Your Inside Out is Unique
Your personality, values, preferences and needs are different from mine which means your why is too. Then there’s your history, your personal narrative, your mindset, your past efforts at changing this behaviour which has an impact on your self-efficacy, your self-esteem, your confidence (and yes they are all different). These are just a few of the variables involved in understanding who you are.
Your Situation is Changeable
Your environment is constantly changing, meaning that the variables impacting your efforts are too. For example, you may be dieting but find it hard to resist junk food because you’re bored, perhaps you’re really hungry and there’s no other food available, maybe you feel obliged to accept cake because it’s someone’s birthday.
What You Need One Moment is Different from the Next
Your internal world is constantly changing too. You may for example forget what you’re doing and eat something you didn’t mean to by mistake. You may be in a bad mood, tired or stressed and find it easier to just do what you’ve always done.
I could go on – but you get the picture. The factors that impact behaviour change are individual, complex and dynamic.
So if you are driving change efforts for your organisation, be wary of providers who say they have a behaviour change technique that delivers results. Ask to see those results before you start spending your money with them.
And, if you haven’t managed to change your own behaviour try not to be hard on yourself. Behaviour change can be done, the brain is plastic (meaning malleable) throughout adulthood. But possible does not mean easy. Try not to set yourself up with false expectations. It’s great to be positive and believe that you can, but it’s also good to be realistic. If you expect to do be able to do something and then don’t manage it, that can start to eat away at your self-esteem.

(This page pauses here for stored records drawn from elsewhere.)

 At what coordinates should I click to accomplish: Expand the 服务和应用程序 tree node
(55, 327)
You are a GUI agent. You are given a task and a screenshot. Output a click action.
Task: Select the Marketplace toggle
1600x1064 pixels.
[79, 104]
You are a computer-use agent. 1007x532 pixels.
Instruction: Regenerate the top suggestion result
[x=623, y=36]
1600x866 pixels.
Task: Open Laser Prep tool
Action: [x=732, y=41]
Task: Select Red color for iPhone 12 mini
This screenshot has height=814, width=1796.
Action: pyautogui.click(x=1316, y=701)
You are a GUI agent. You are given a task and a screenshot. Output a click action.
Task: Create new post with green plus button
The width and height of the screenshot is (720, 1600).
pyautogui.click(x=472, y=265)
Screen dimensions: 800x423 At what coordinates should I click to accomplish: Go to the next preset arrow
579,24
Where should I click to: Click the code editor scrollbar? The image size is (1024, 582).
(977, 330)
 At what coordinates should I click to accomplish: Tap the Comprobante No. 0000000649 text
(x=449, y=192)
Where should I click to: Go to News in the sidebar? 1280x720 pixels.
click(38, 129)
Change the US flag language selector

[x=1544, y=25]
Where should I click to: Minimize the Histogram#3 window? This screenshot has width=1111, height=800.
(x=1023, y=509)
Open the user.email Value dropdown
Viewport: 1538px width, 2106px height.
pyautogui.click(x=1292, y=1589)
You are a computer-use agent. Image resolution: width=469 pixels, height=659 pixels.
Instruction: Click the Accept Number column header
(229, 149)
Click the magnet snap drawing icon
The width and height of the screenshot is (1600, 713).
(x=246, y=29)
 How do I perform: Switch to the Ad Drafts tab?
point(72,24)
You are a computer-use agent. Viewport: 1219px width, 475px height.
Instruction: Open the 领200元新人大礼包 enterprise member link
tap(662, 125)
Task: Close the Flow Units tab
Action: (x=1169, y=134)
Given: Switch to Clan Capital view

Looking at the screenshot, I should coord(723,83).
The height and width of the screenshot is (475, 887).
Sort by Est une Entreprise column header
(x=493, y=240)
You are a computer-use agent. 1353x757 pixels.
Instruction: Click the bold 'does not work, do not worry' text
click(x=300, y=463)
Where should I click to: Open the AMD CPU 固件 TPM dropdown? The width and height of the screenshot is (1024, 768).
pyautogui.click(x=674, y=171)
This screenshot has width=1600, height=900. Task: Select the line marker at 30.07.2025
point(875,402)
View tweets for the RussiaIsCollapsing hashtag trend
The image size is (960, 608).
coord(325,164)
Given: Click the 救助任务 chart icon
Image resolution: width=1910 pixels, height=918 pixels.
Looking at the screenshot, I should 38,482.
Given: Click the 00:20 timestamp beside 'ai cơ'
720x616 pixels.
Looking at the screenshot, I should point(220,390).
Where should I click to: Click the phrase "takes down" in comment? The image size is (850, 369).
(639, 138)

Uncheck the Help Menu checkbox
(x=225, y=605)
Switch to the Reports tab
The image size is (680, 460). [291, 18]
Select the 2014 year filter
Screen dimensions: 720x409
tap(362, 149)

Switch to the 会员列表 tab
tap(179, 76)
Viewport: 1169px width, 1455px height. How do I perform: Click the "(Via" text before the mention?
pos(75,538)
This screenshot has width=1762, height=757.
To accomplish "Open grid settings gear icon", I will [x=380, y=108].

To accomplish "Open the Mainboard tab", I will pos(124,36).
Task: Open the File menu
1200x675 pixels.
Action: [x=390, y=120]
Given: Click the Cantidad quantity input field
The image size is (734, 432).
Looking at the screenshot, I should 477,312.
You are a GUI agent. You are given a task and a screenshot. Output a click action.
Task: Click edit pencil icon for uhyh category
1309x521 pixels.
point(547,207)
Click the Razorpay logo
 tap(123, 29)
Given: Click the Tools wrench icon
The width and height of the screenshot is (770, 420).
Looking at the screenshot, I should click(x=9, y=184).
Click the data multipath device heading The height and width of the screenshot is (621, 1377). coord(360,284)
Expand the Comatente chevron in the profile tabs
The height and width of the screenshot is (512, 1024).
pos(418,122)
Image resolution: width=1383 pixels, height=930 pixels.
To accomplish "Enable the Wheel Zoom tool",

Here are some of the things that we know can help:
Be as conscious as you can. When you’re on autopilot you will just repeat behaviours doing them in the way that you always have done (and get what you’ve always got).
Visualise where you want to get to. This helps focus the brain on the right pathways even before you have made something stick. It’s like practice for the brain.
Be aware of when you’re tired or stressed. What are your triggers, how can you avoid them?
Anticipate challenges that could derail you and plan for them. For example, you can mentally rehearse saying ‘no’ when someone offers you a food you’re trying to avoid, shop carefully to make sure you have only health food at home etc.
Enlist others’ support – social influence and support is incredibly powerful and can help re-direct us even when we’re not feeling that motivated.
As for habits, frequently touted as the key to behaviour change – yes, changing habits does help, but as I’ve said before and will say again, they are only a tiny part of a much bigger and more complex picture that is YOU!
References
Norcross, J. C., & Vangarelli, D. J. (1988). The resolution solution: Longitudinal examination of New Year’s change attempts. Journal of substance abuse, 1(2), 127-134.